> I am currently trying to get out department to buy us a high spec mac that we can use for FAVE in house (we already have it up and running on various laptops) so that we can train the undergrads and postgrads on it and it will be available for them to use for dissertations/projects etc.
The way FAVE is built, it’s somewhat hard to get significantly better performance from a higher-spec machine. FAVE runs fastest on a computer with a very fast processor and a very fast hard disk—RAM doesn’t seem to matter much, assuming you have at least a few GB—but nowadays, even the cheapest Mac laptops have "very fast” hard drives (i.e., SSDs) and you can upgrade the Mac Mini drive to an SSD for US$ 200. And even the priciest processors, like those in the baseline Mac Pro (US$ 2,999) is only going to be about 1.5x than a baseline Mac Mini (which costs 5 times less). Both FAVE-align and FAVE-extract are written to process data in serial, so they don’t take advantage of the Mac Pro’s strengths, unless your lab intends to regularly run more than 4 batches at a time (if that’s the case, you might want to just purchase more low-end Macs instead). That’s not to discourage you from buying hardware to run alignment and extraction, of course.
> Leung & Zue (1984) also provide an estimate of about 30 seconds per phone. They indicate that it took two experienced transcribers about 15 hours to phonetically transcribe 65 sentences, corresponding to approximately 1950 phones (= 27.7 seconds / phone).
>
> Leung, Hong C. and Victor W. Zue. 1984 . A procedure for automatic alignment of phonetic transcriptions with continuous speech. Proceedings of the IEEE International Converence on Acoustics, Speech, and Signal Processing (ICASSP 1984), pp. 73-76.
Here’s how J.P. Hosom (Speaker-independent phoneme alignment using transition-dependent states.

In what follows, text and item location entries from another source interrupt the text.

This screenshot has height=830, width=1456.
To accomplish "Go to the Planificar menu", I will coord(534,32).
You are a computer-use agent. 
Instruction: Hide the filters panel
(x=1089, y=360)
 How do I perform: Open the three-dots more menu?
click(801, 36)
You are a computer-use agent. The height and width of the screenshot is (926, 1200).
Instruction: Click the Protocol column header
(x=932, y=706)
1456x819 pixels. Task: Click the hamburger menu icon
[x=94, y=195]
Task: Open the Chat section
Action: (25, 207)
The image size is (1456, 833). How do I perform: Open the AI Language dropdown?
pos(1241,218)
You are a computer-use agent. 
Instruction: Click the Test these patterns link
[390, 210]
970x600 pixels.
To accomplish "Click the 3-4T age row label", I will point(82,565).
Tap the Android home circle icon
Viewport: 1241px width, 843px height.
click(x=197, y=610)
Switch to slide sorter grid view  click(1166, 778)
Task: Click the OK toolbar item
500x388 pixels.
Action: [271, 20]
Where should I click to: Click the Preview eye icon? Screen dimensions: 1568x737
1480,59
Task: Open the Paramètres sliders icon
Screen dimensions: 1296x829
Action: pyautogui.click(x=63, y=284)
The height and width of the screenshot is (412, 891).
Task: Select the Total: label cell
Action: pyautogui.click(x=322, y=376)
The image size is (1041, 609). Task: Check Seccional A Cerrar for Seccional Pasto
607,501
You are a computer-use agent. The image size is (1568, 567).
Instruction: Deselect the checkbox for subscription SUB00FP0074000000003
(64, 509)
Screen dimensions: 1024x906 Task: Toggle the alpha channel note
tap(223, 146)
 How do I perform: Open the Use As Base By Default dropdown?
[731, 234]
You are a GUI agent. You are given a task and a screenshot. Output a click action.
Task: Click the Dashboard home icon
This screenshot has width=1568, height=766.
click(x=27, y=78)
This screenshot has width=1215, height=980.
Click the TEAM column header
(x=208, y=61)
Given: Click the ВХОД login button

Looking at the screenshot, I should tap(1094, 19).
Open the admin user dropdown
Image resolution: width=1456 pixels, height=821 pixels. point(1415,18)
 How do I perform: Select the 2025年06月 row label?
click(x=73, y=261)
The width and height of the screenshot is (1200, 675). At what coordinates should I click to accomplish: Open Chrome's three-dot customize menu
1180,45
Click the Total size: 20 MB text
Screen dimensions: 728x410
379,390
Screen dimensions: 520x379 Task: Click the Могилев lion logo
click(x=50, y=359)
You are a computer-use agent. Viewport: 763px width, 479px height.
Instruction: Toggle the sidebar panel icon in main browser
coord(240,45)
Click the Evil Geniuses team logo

Speech Communication 51: 352-368, 2009) summarized that study (I can’t find the original paper, either; does anyone on the list have a PDF of it?):
Leung and Zue (1984) evaluated five American English sentences from the Harvard list of phonetically-balanced sentences, aligned by two people. Manual alignment required about 30 s per phoneme, and they reported approximately 80% agreement within 10 ms, 87% agreement within 15 ms, and 93% agreement within 20ms.
Under perfect conditions (high quality recordings, native adults, little intraspeaker overlap, etc.), it takes maybe 10 minutes to do word-level (“orthographic”) transcription of one minute of speech. By my back-of-the-envelope calculation (making educated guesses about phonemes per second, etc.), orthographic transcription would thus be at least 10x faster than phoneme alignment.
Kyle